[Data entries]
----------

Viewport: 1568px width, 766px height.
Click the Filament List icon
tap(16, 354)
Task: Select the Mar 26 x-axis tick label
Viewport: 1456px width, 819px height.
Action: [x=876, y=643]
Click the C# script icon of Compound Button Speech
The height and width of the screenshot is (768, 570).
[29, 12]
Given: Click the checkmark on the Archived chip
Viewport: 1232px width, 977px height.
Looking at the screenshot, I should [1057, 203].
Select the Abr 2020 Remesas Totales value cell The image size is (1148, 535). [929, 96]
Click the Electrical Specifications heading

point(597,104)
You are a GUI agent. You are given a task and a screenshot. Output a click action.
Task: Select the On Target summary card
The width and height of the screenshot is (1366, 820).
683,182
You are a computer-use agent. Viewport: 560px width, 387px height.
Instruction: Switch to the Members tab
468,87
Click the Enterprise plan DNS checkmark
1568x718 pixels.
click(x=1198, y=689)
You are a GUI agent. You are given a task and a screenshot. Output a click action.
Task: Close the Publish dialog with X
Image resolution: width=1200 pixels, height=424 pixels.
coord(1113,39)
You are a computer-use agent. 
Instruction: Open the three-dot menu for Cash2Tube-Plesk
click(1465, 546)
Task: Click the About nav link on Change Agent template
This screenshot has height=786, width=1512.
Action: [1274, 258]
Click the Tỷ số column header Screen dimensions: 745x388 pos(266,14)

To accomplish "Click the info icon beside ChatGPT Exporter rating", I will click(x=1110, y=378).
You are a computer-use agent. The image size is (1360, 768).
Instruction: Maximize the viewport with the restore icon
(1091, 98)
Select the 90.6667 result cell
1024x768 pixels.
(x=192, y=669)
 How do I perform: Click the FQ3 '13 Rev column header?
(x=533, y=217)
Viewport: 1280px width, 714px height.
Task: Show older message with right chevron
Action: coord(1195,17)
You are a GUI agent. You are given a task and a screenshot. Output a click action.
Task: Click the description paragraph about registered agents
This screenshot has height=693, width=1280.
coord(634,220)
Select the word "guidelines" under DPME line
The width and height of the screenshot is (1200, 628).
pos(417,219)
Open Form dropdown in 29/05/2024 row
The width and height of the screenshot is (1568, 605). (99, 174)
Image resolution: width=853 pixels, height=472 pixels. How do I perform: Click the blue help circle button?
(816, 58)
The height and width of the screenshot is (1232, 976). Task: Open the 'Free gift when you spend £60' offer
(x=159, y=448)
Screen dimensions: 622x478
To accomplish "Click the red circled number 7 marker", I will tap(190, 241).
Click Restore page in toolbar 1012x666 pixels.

----------

WHAT YOU NEED TO DO
Retype exactly the lines above, from the one with "Task: Close the Publish dialog with X" through the one with "Screen dimensions: 622x478", inclusive.

RESPONSE BELOW
Task: Close the Publish dialog with X
Image resolution: width=1200 pixels, height=424 pixels.
coord(1113,39)
You are a computer-use agent. 
Instruction: Open the three-dot menu for Cash2Tube-Plesk
click(1465, 546)
Task: Click the About nav link on Change Agent template
This screenshot has height=786, width=1512.
Action: [1274, 258]
Click the Tỷ số column header Screen dimensions: 745x388 pos(266,14)

To accomplish "Click the info icon beside ChatGPT Exporter rating", I will click(x=1110, y=378).
You are a computer-use agent. The image size is (1360, 768).
Instruction: Maximize the viewport with the restore icon
(1091, 98)
Select the 90.6667 result cell
1024x768 pixels.
(x=192, y=669)
 How do I perform: Click the FQ3 '13 Rev column header?
(x=533, y=217)
Viewport: 1280px width, 714px height.
Task: Show older message with right chevron
Action: coord(1195,17)
You are a GUI agent. You are given a task and a screenshot. Output a click action.
Task: Click the description paragraph about registered agents
This screenshot has height=693, width=1280.
coord(634,220)
Select the word "guidelines" under DPME line
The width and height of the screenshot is (1200, 628).
pos(417,219)
Open Form dropdown in 29/05/2024 row
The width and height of the screenshot is (1568, 605). (99, 174)
Image resolution: width=853 pixels, height=472 pixels. How do I perform: Click the blue help circle button?
(816, 58)
The height and width of the screenshot is (1232, 976). Task: Open the 'Free gift when you spend £60' offer
(x=159, y=448)
Screen dimensions: 622x478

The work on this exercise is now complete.